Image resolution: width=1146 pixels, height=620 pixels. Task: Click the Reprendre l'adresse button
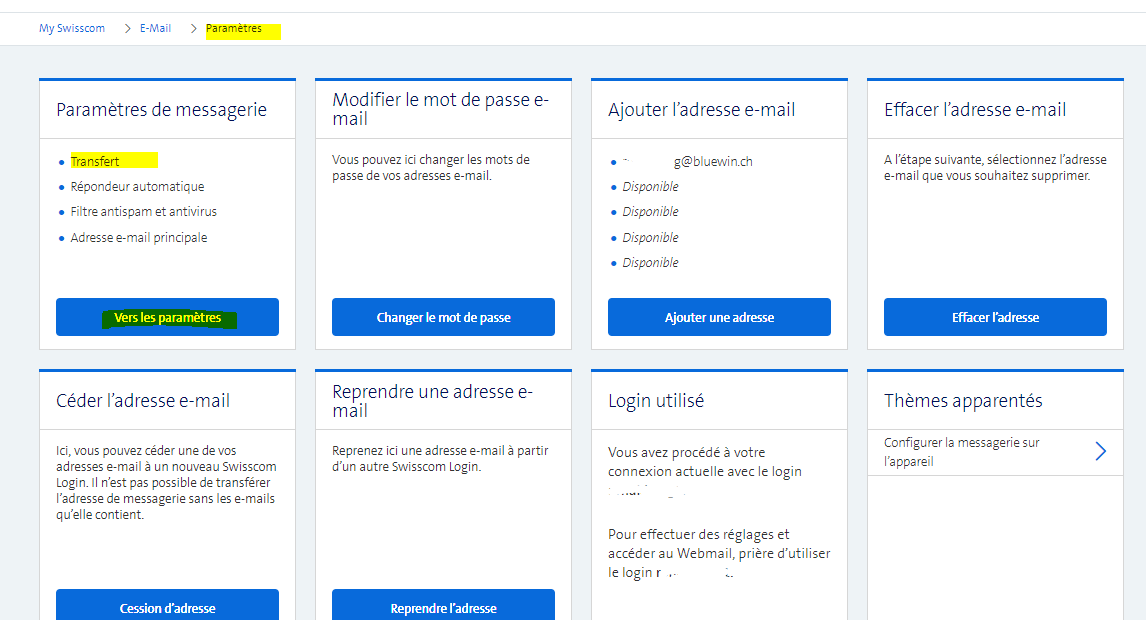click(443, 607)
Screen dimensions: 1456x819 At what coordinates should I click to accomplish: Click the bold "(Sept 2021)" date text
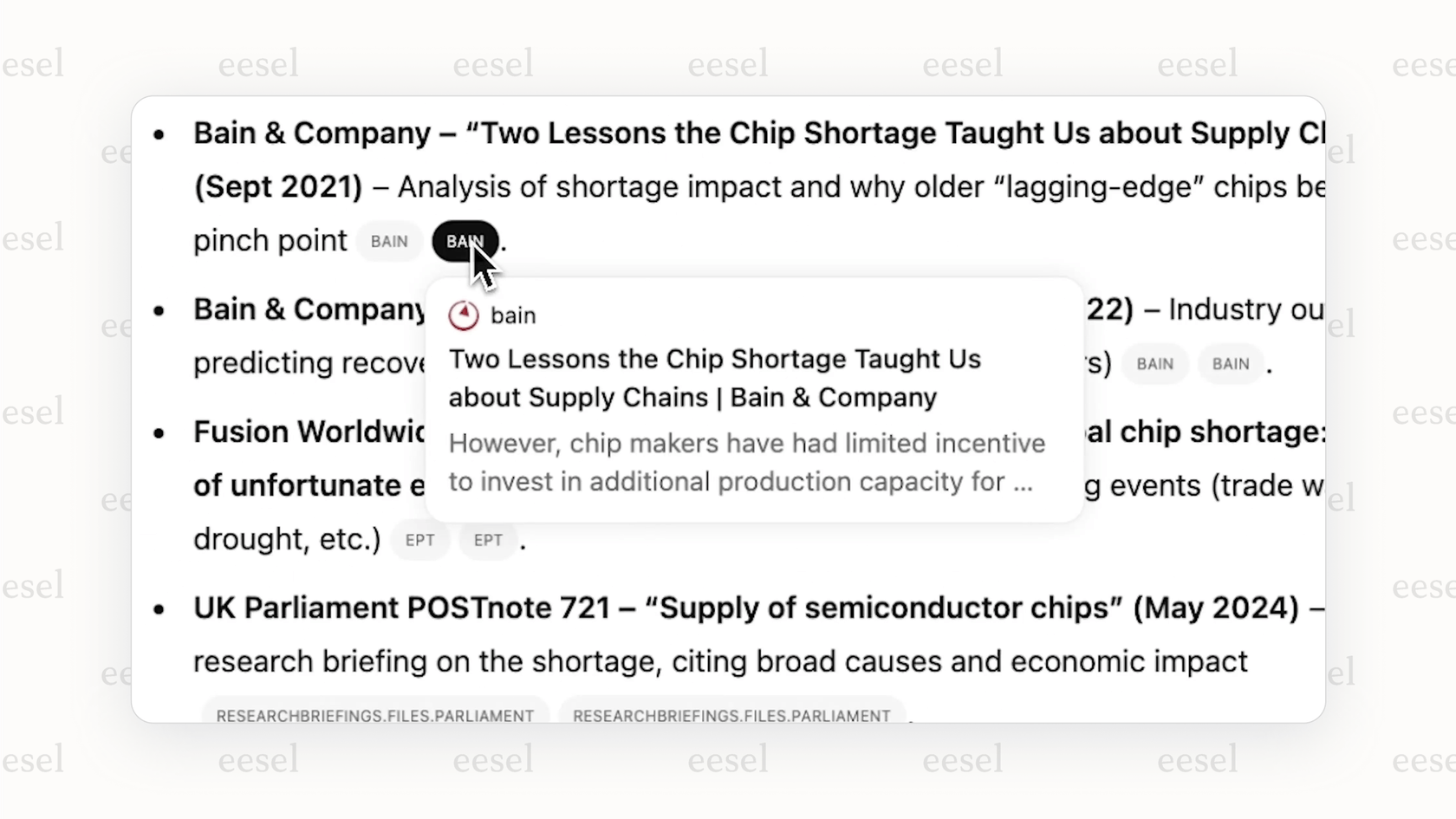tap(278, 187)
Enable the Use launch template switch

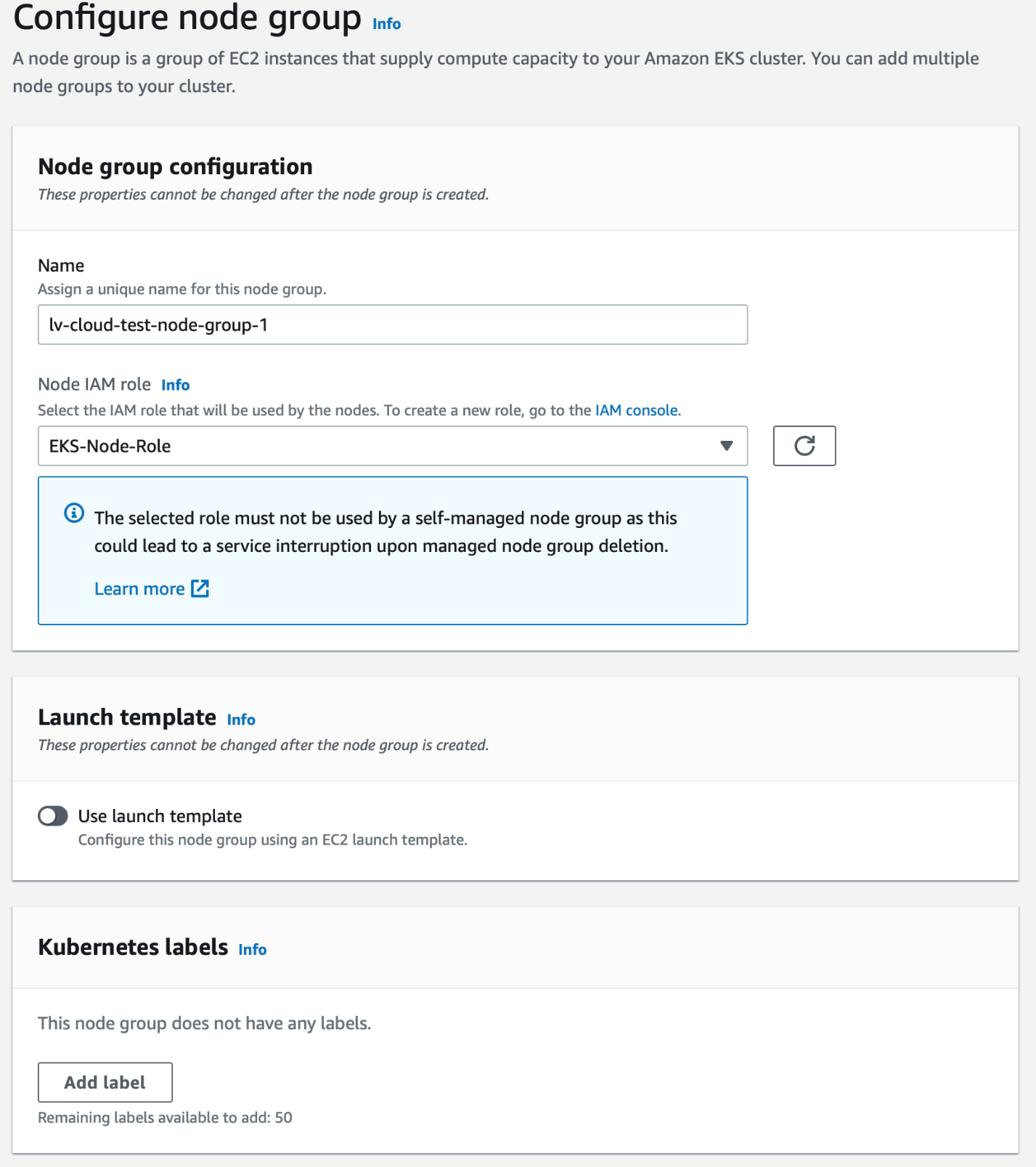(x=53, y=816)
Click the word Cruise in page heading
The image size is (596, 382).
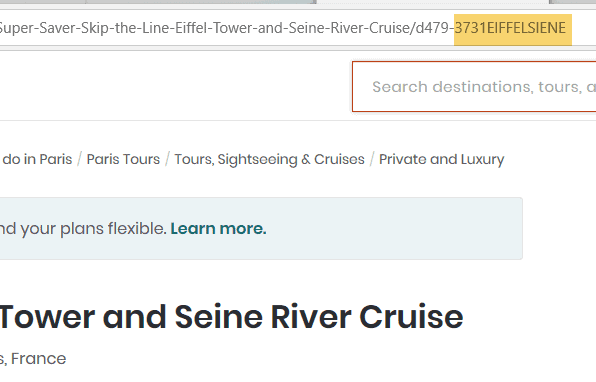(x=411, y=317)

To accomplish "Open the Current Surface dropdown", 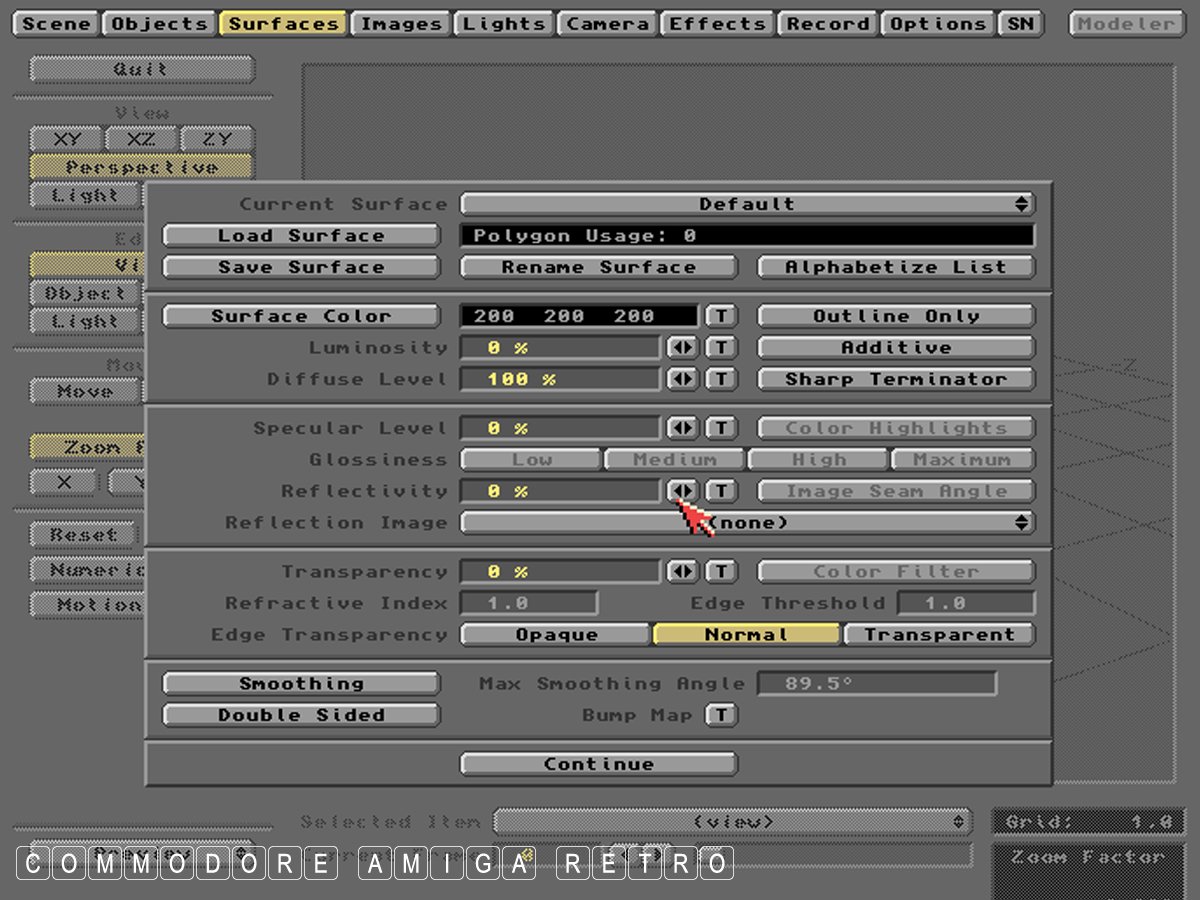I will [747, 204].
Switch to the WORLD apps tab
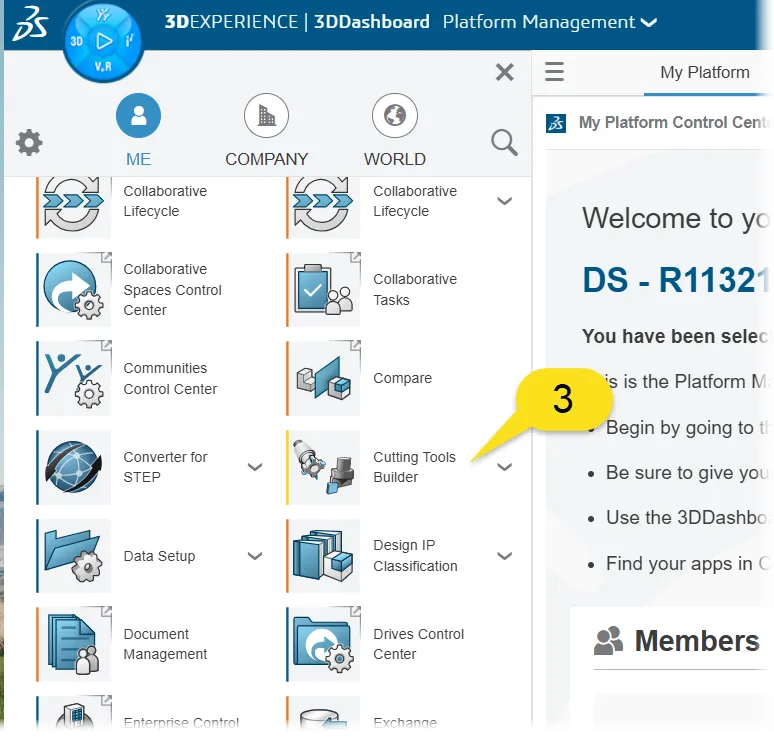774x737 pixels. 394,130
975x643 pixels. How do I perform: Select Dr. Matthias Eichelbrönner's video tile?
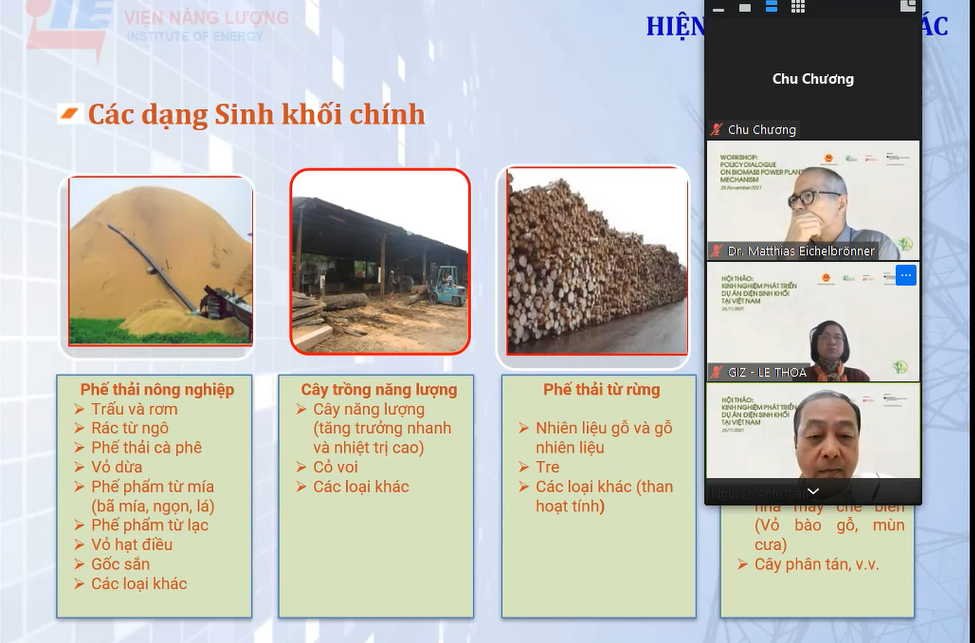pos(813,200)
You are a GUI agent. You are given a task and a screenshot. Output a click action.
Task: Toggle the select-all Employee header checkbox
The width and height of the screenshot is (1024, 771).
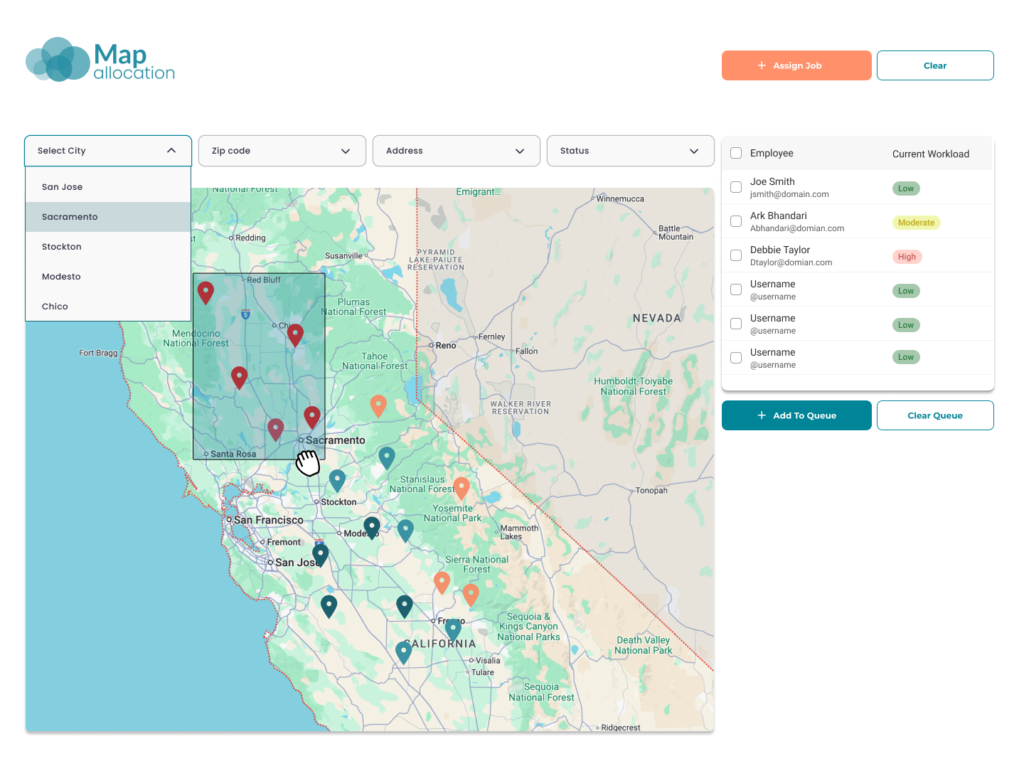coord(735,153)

= = = = =

What needs to be done =
From the line containing "975x643 pixels. How" down to the end of the listing above, every line is to be returned exactly, though the pictures are not.

Problem solution =
975x643 pixels. How do I perform: Select Dr. Matthias Eichelbrönner's video tile?
pos(813,200)
You are a GUI agent. You are given a task and a screenshot. Output a click action.
Task: Toggle the select-all Employee header checkbox
The width and height of the screenshot is (1024, 771).
coord(735,153)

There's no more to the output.